When I’m not writing, I am creating something else. Or in the case of this blog, I’m also creating as I type because I’m listening to new musicians (at least new to me). The world is big and our souls even larger. In addition to valuing the creative spirit, I believe in the power and value of learning from others.

There are many ways we can learn. For me, it’s a mixture of listening, reading, and doing. Though my hope was to finish a book about dogs before year’s end, I’ve gotten engaged in painting again. Also, I’m working to bring two CDs to fruition. One is ready for mastering and it’s a CD of English Country Dance music played on guitars. The second is going to be a surprise I will tell you about when it is further fleshed out. This video is a kind of hint…

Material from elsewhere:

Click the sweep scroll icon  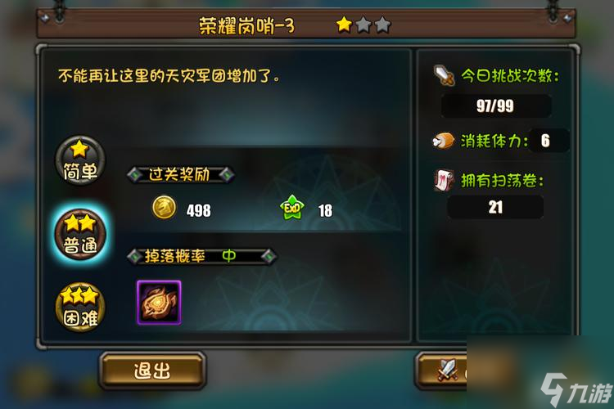coord(444,180)
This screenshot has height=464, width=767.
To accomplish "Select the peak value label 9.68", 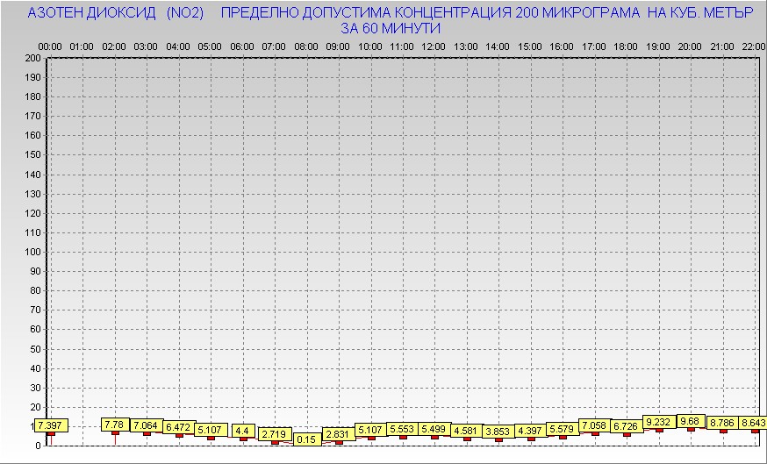I will 690,421.
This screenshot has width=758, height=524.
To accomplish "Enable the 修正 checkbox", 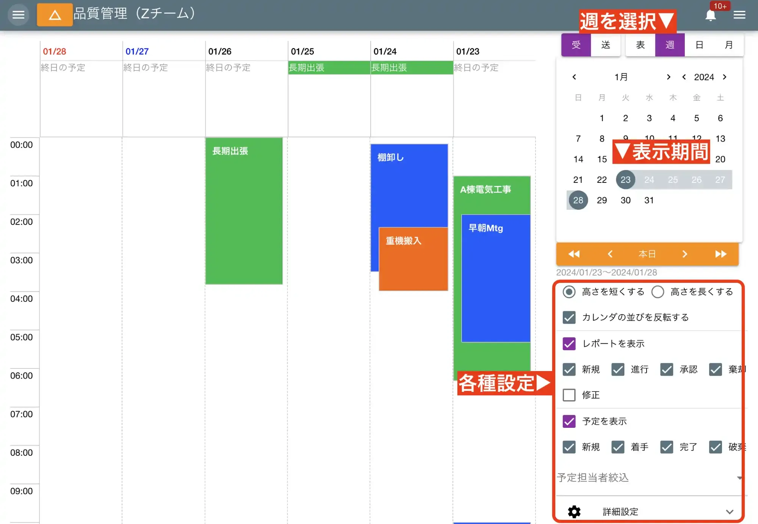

Painting is not something that comes to me as easily as music or writing. As a result, it takes me a long time to paint. I’m better at sketching, but there’s something rewarding in painting that is similar to writing. Just as I enjoy the feel of pen to paper, the feel of a brush painting color and bringing a thought or expression into being is healing.

We are all a work in progress.

“As we listen more deeply to suffering, we begin to notice non-suffering. The heart realizes its innate courage, strength, and invincibility. This journey through pain and suffering burns away the impurities, and what is revealed is something pristine, clear, and beautiful, like a moonlit pearl: the tender, merciful heart, and its infinite ability to receive the cries of the world.”

—Thanissara, “The Grit That Becomes a Pearl

The past year has been challenging as me and my dog, Birdie adjust to this new place and living without my wife…or ex-wife now. Divorce is hard on everyone. Moving is hard on the one who has to move. Death never gives us a break. Then, there’s always the world of politics. Everywhere we turn as humans, there’s something challenging happening even if others don’t always see what’s happening in our life.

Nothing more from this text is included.